- **Assignment**: Lines from the one containing "You are a computer-use agent. The" through the final line of the data, restated word for word and free of pictures, make up the whole answer.

(Records to process Opens)

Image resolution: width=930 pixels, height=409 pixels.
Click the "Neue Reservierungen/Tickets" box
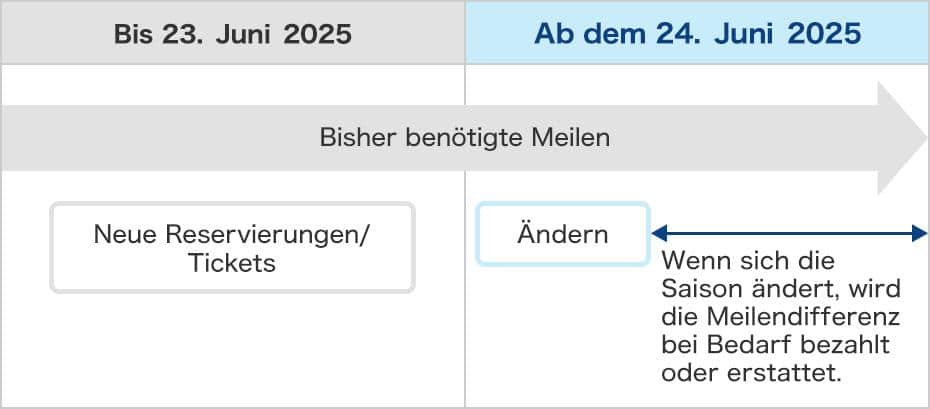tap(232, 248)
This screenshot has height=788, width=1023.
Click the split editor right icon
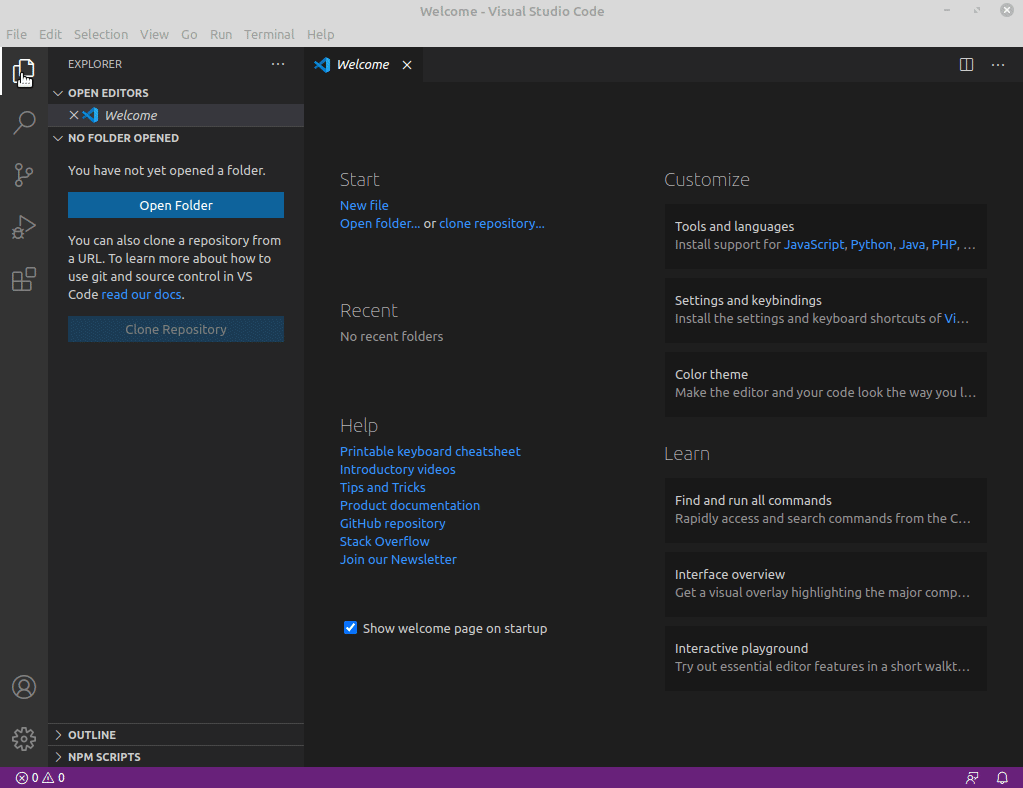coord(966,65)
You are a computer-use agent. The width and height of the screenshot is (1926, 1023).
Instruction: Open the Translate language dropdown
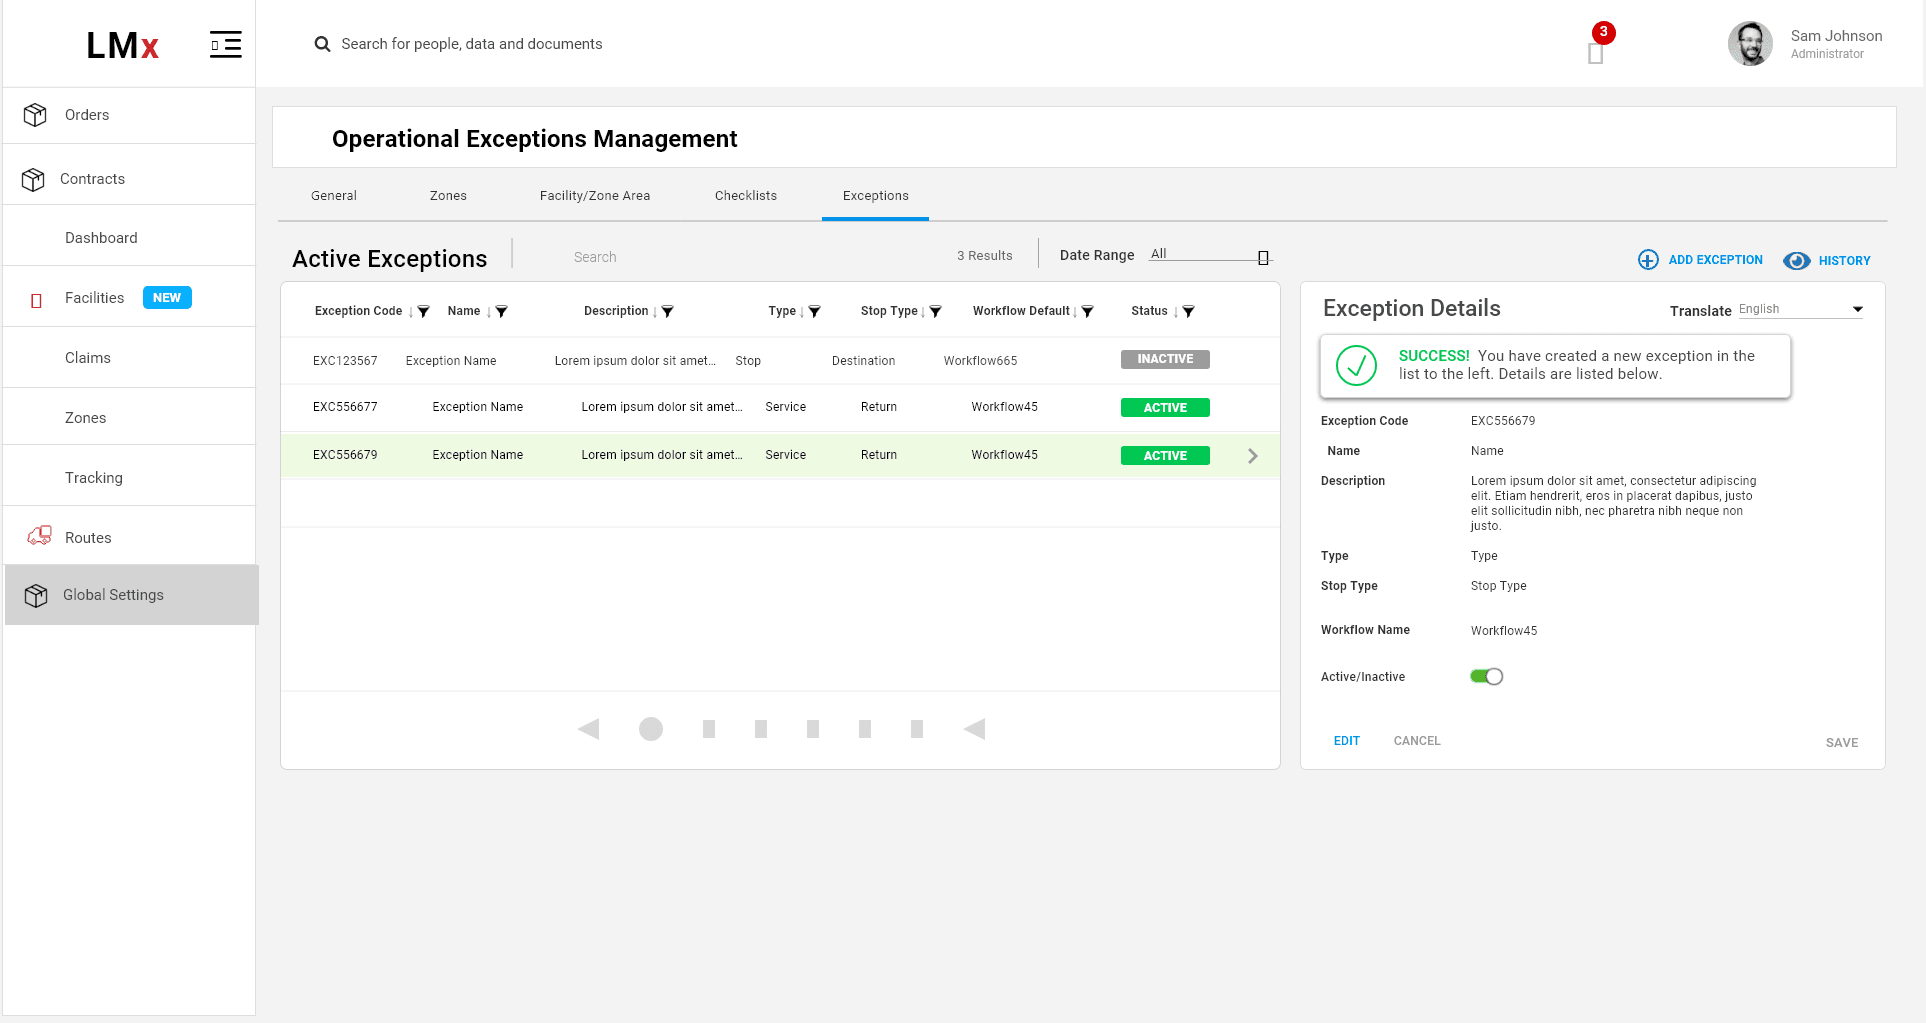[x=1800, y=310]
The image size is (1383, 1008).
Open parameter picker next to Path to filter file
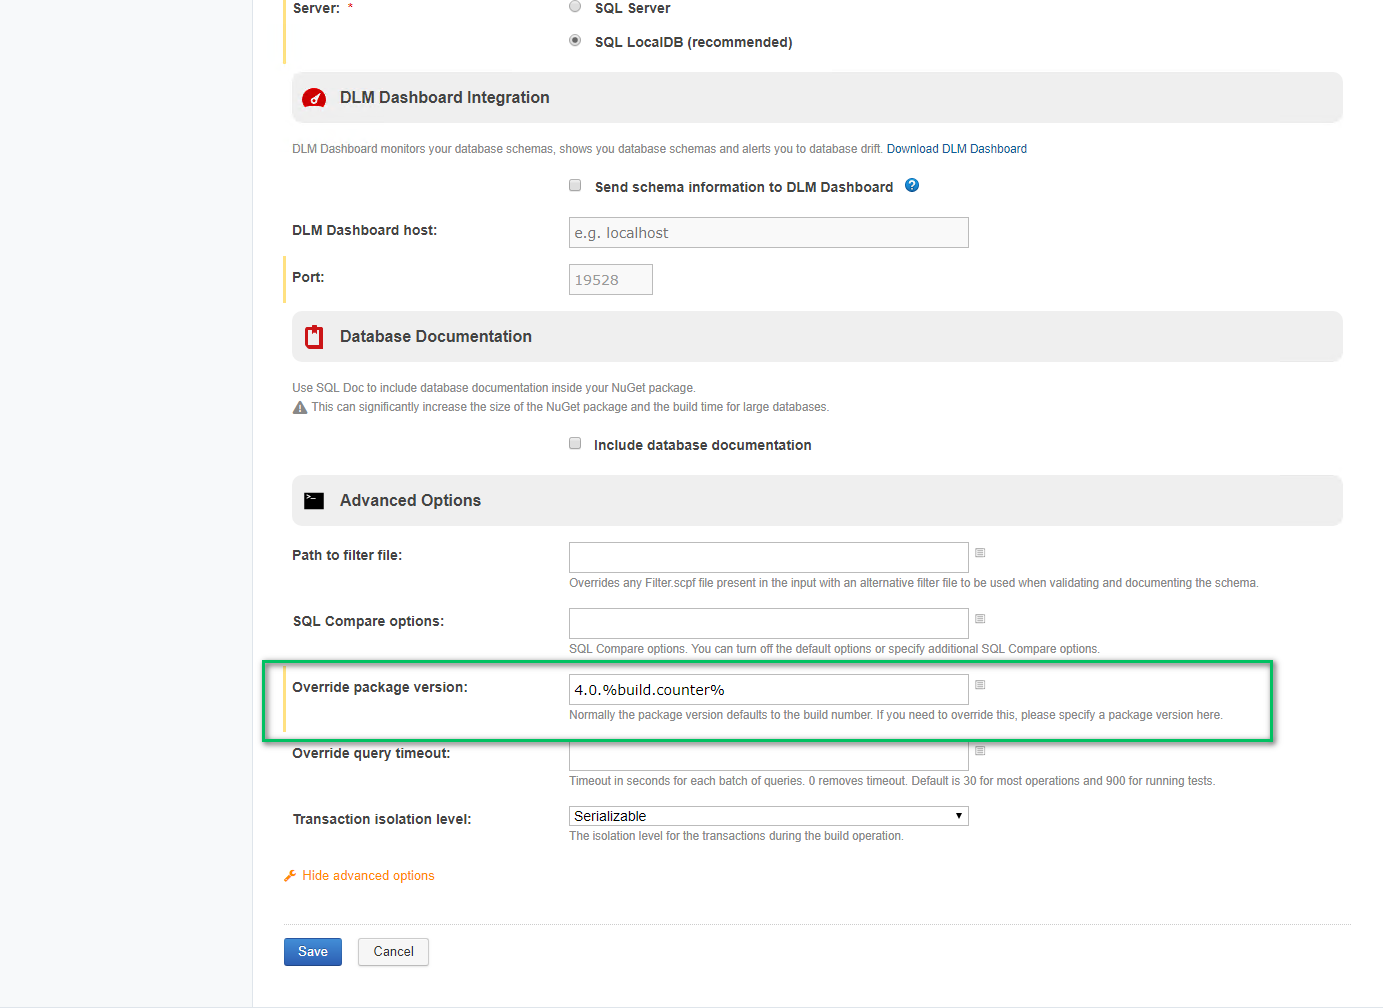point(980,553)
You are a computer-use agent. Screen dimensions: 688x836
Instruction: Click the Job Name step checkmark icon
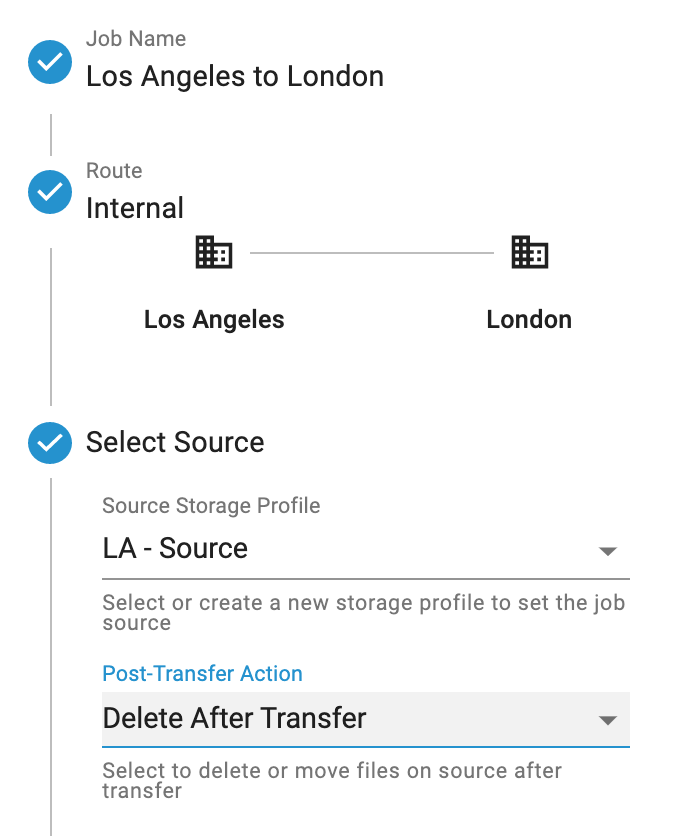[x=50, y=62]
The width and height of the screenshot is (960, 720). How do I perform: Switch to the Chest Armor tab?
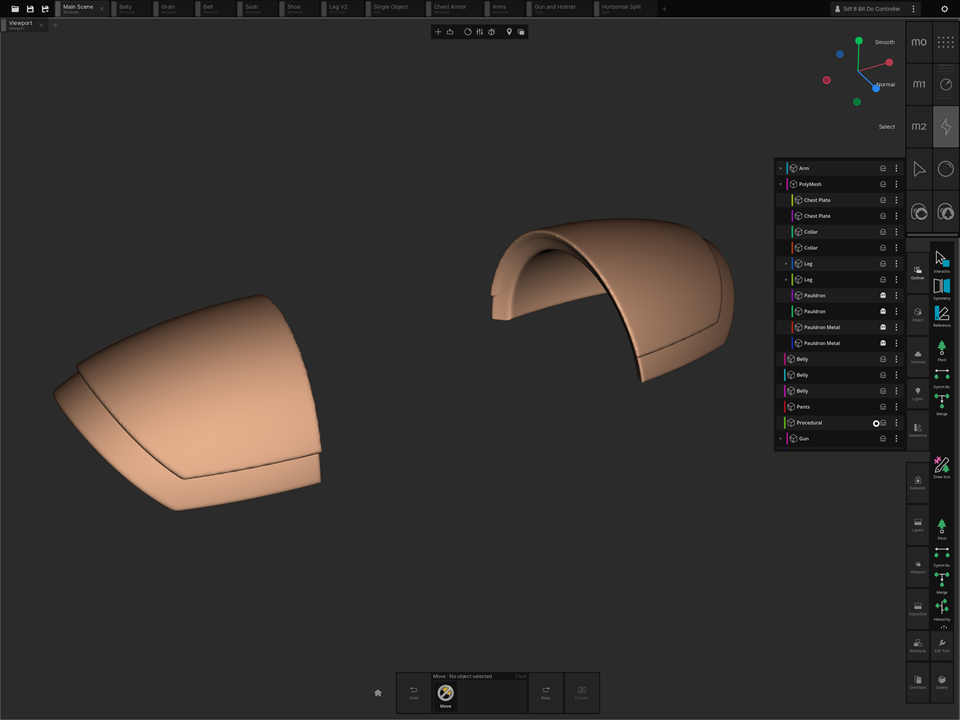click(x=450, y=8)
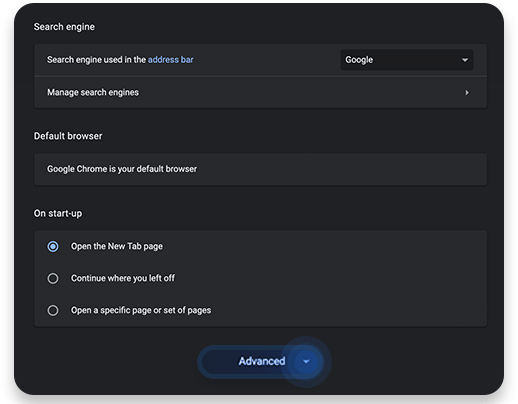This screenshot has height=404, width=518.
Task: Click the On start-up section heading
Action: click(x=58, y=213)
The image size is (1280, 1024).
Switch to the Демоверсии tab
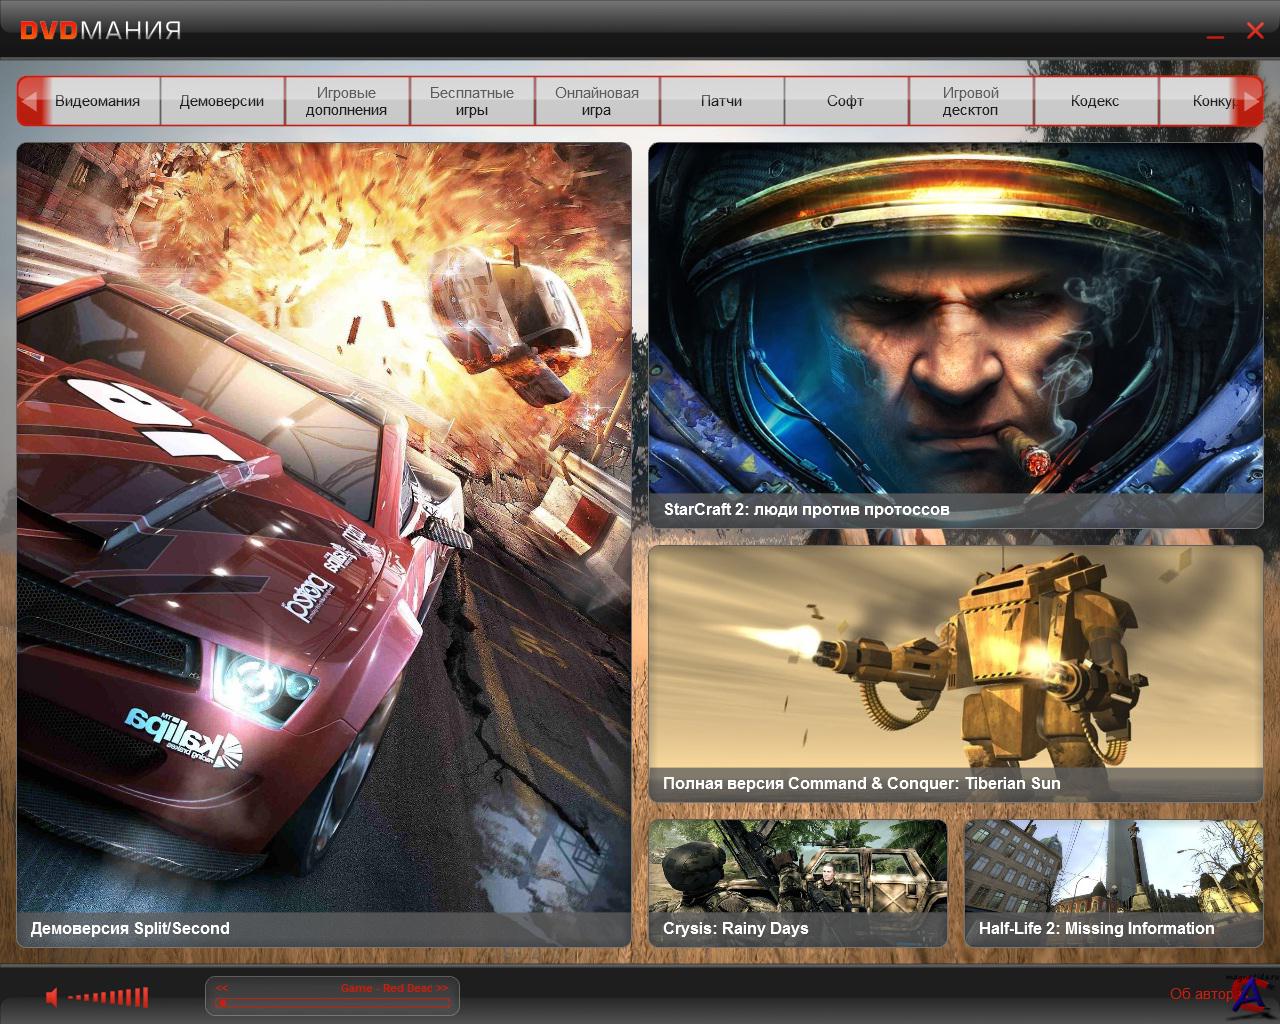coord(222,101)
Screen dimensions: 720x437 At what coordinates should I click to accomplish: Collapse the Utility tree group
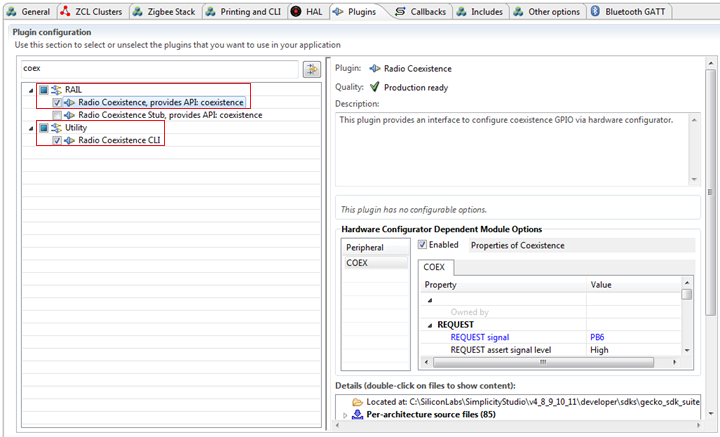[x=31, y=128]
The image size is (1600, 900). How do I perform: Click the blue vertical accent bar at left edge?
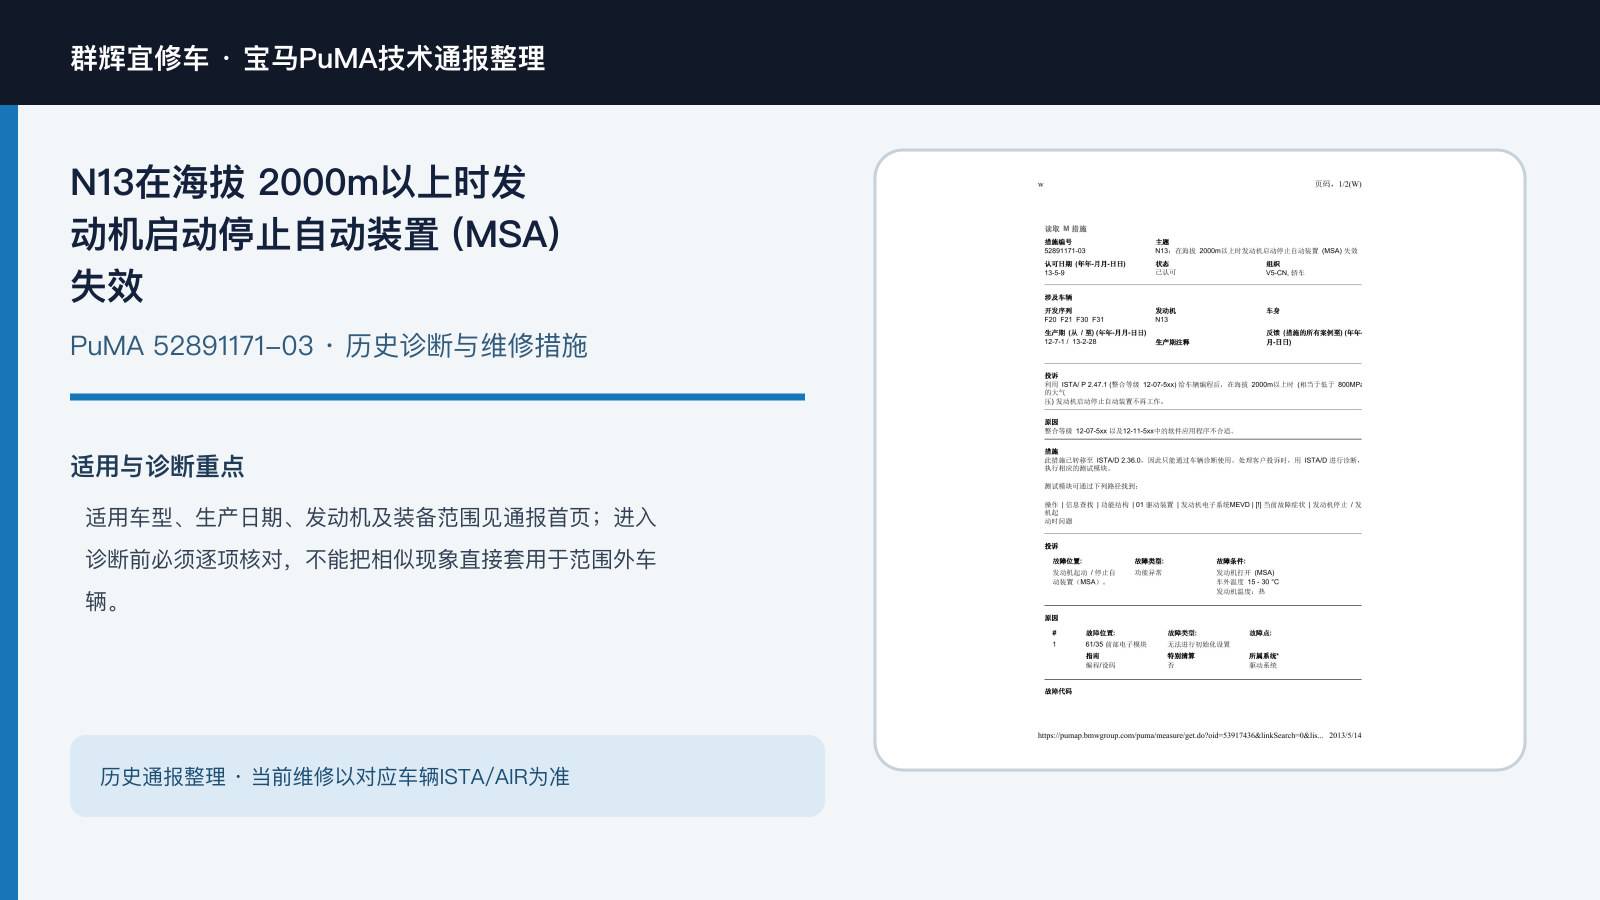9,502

(Records to process Closes)

- **Answer for this exercise**:
You are a computer-use agent. The width and height of the screenshot is (1926, 1023).
Instruction: Open the Translate language dropdown
[x=1800, y=310]
The image size is (1383, 1008).
Open parameter picker next to Path to filter file
point(980,553)
You are a computer-use agent. Screen dimensions: 688x836
Instruction: Click the Job Name step checkmark icon
[x=50, y=62]
The width and height of the screenshot is (960, 720). How do I perform: Switch to the Chest Armor tab?
click(x=450, y=8)
This screenshot has height=404, width=518.
Task: Click the On start-up section heading
Action: click(x=58, y=213)
The image size is (1280, 1024).
Switch to the Демоверсии tab
coord(222,101)
Screen dimensions: 720x437 At what coordinates should I click to accomplish: Collapse the Utility tree group
[x=31, y=128]
The image size is (1600, 900). How do I perform: Click the blue vertical accent bar at left edge?
9,502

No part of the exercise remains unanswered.